-- Task requirements --
Pull each line holding the word "title" from the data.

[Dataset entries]
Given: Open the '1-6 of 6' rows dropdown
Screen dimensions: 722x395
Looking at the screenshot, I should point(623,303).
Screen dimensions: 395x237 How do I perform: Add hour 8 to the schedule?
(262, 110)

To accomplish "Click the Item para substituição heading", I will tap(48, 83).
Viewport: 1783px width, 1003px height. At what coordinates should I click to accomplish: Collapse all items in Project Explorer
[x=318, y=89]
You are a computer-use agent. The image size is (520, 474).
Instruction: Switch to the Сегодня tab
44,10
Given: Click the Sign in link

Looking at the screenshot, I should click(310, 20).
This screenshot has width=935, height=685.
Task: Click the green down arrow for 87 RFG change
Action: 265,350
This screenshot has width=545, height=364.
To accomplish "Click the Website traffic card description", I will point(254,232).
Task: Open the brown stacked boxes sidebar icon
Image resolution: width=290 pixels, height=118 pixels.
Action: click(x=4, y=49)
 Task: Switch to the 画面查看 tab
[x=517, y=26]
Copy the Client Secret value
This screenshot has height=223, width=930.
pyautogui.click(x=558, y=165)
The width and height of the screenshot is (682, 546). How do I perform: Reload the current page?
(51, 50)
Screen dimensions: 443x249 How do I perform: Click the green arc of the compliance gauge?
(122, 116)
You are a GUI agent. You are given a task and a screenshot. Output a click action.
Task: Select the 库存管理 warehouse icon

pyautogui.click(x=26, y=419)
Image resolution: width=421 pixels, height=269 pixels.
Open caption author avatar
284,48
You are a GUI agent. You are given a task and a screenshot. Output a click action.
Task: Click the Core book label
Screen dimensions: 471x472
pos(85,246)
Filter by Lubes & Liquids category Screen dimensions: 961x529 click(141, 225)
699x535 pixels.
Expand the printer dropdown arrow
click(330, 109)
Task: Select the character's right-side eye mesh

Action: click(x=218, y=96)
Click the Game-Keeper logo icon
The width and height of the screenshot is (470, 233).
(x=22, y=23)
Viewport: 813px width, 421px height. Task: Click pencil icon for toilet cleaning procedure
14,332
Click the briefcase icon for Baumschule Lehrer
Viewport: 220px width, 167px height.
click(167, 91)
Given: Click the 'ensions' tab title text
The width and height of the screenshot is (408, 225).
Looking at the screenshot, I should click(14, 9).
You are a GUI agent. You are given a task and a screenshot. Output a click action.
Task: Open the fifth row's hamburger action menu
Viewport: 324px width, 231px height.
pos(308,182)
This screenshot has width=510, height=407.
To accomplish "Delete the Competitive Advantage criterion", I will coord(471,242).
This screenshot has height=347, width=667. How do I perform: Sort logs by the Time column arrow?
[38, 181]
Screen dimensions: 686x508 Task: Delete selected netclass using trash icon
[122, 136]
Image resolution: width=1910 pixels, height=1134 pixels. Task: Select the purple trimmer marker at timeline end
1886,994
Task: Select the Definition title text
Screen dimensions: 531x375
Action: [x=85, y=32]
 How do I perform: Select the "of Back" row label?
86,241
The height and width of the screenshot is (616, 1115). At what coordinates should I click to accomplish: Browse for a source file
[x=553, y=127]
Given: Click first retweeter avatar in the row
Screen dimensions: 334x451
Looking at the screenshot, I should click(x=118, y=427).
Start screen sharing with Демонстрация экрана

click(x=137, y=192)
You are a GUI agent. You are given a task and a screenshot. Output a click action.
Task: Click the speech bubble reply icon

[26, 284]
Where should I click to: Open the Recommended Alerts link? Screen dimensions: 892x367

-- Solution to the exercise --
Given: Click the 'ensions' tab title text
Task: Select the Definition title text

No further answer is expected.